• [Given problem 1]: From the passage on hunting the Cult of Kosmos, list every situation in which it says you might randomly run into a cultist.
• [Given problem 2]: Continue the passage on hunting the Cult of Kosmos in Odyssey, picking up right after its final sentence.

• [Text segment]:

▼

It takes a while for this objective to show up in your quest list, because Kassandra first has to find out a) that the Cult exists and b) that it was responsible for tearing her family apart, and this takes a few hours because Odyssey is preoccupied with introducing basically the entire rest of the game. Once she figures out what’s going on, though — namely, that there are a whole bunch of legitimate targets for her anger wandering around Greece — you get access to a whole new menu screen showing a huge web of masked faces that together comprise the 42 members of the Cult of Kosmos. Some of these faces are already revealed thanks to clues you pick up as part of the main story quest, but most are concealed, with at best just a single clue hinting at their identity. Each cultist requires two clues to fully unmask, which you acquire by killing off cultists lower down the pecking order; once unmasked their location is revealed on the map, and then you can go off and kill them. Gradually you work your way up through each cell of the Cult until you can unmask that cell’s Sage; killing the Sage gives a clue to the identity of the overall Cult leader, but you’ll need to kill all eight Sages (and by extension the entirety of the rest of the Cult) before you can finally chop the head off the snake.

There are two particularly neat things about this system. First is that it might have taken eleven games to get there, but Odyssey has finally given me what I wanted out of an Assassin’s Creed game all along: a set of freeform assassination targets that I track down and kill on my own initiative. Despite not having any Assassins in the game, Odyssey is the first game in the series that actually lets me be a damn assassin. Second is that while the system isn’t fully freeform — probably a third of the Cult members are key parts of main story quests and cannot be killed until you’ve completed them — most of the Cultists exist in predetermined locations in the world regardless of whether or not you’ve managed to unmask them in the Cult UI, and all the unmasking really does is stick a map pin in that location. You can go and kill them at any time prior to this, if you can figure out who they are and think you can take them in a fight. Occasionally you’ll randomly run into one lurking at the top of a Cultist stronghold that you decided to clear out, or governing one of the smaller Greek islands, or prowling the high seas in their pirate ship, and while you’ll sometimes twig that they’re cultists as soon as you see them it’s more likely that the first you know about it is when you send their ship to the bottom of the ocean and get the “Cultist Defeated” pop-up.

▲

• [Records shown]:

▼

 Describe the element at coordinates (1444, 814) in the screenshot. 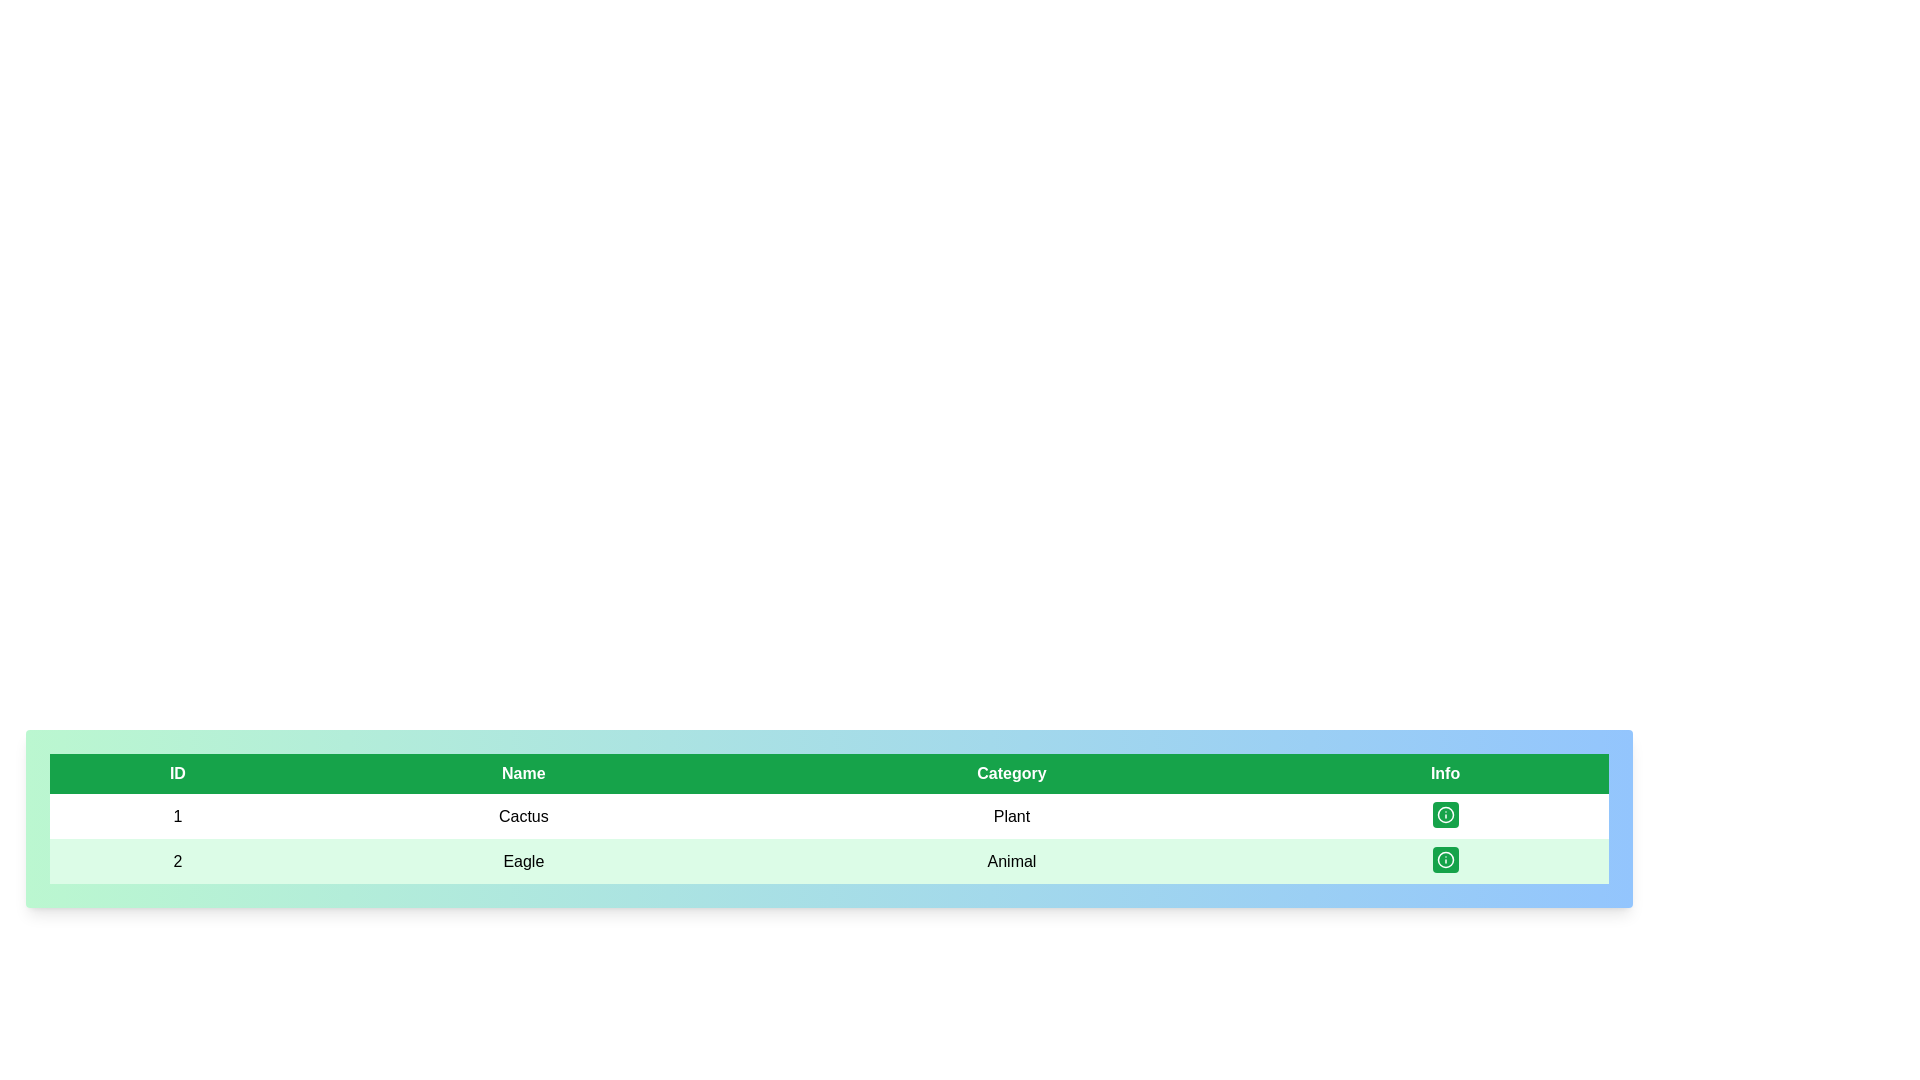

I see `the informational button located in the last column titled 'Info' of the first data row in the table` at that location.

▲
▼

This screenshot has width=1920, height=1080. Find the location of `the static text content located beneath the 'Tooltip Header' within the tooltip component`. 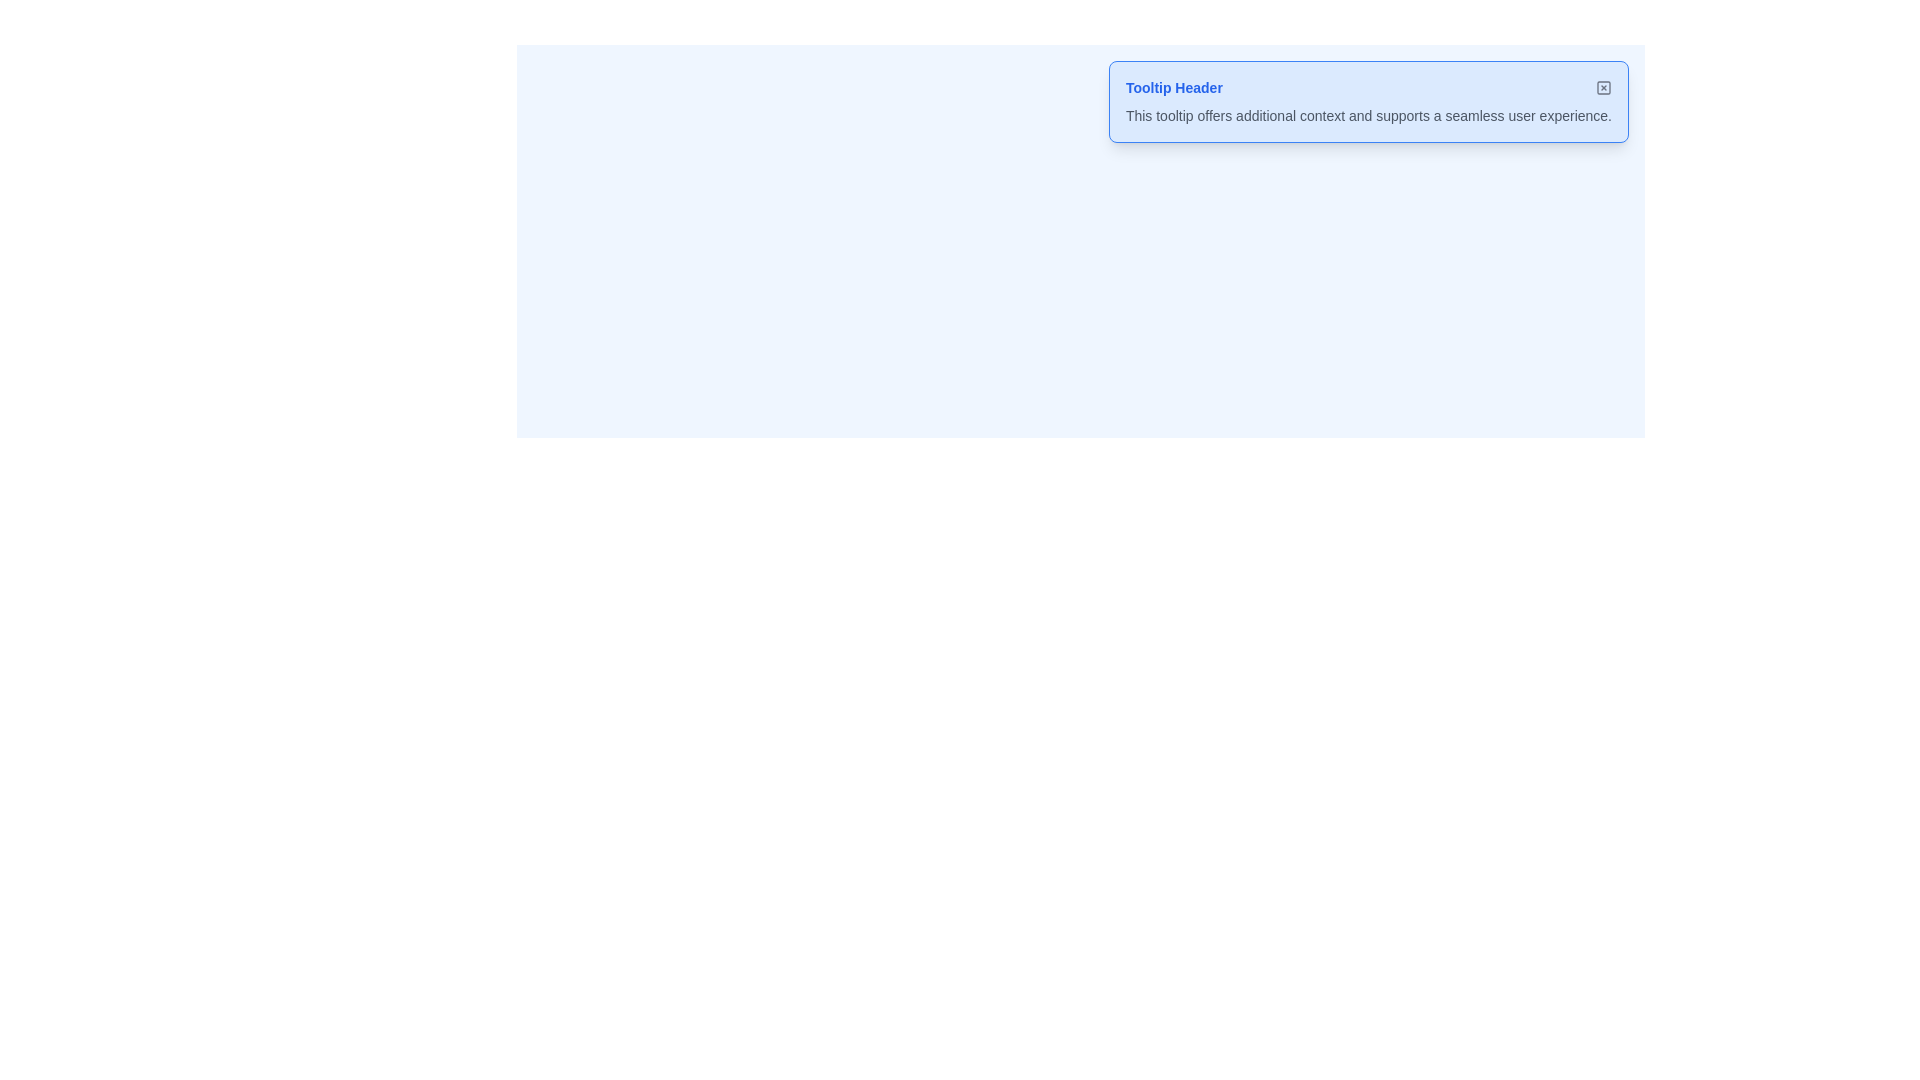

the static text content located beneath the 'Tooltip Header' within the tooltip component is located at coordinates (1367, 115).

▲

• [Final answer 1]:
- Lurking at the top of a Cultist stronghold that you decided to clear out
- Governing one of the smaller Greek islands
- Prowling the high seas in their pirate ship

• [Final answer 2]:
odyssey_punch

I’m very in favour of being able to pre-empt quest objectives like this, and I’m pleased that it seems to be a prevailing trend in RPGs these days with both Pillars Of Eternity 2 and Original Sin 2 plumping for the same freeform structure. Odyssey enthusiastically adopts this more non-linear structure for both the Cultist kills and its more mundane quests, which makes exploration feel very rewarding because at no point are you retracing your steps back to somewhere you already cleared because a certain thing wouldn’t spawn until you picked up the relevant quest chain. Odyssey does the usual open world thing of having the map be liberally littered with question mark symbols indicating points of interest, which when you get closer can turn out to be anything from a heavily defended fort full of soldiers and treasure chests and things to sabotage, to a shitty cave with three guys and a dog in a cage. There’s hundreds and hundreds of these things scattered all over Greece and you’ll go nuts if you attempt to clear them all, so I don’t recommend methodically working your way through them, but if you happen to fancy a bit of a slaughter and decide to take on a fort garrison and loot all of its treasure you might also pick up a quest item long before you find its matching quest. This means that in most cases it doesn’t matter what order you do things in; a typical RPG has me min-maxing my route through the game by running around hub towns hoovering up every available quest so I only have to go through spoke locations once, but this newer breed lets me do whatever I want without having to worry about later backtracking that feels like a waste of time. It makes the world feel substantially more organic, and encourages exploration for the sheer hell of it rather than because you’re trying to find a specific quest objective.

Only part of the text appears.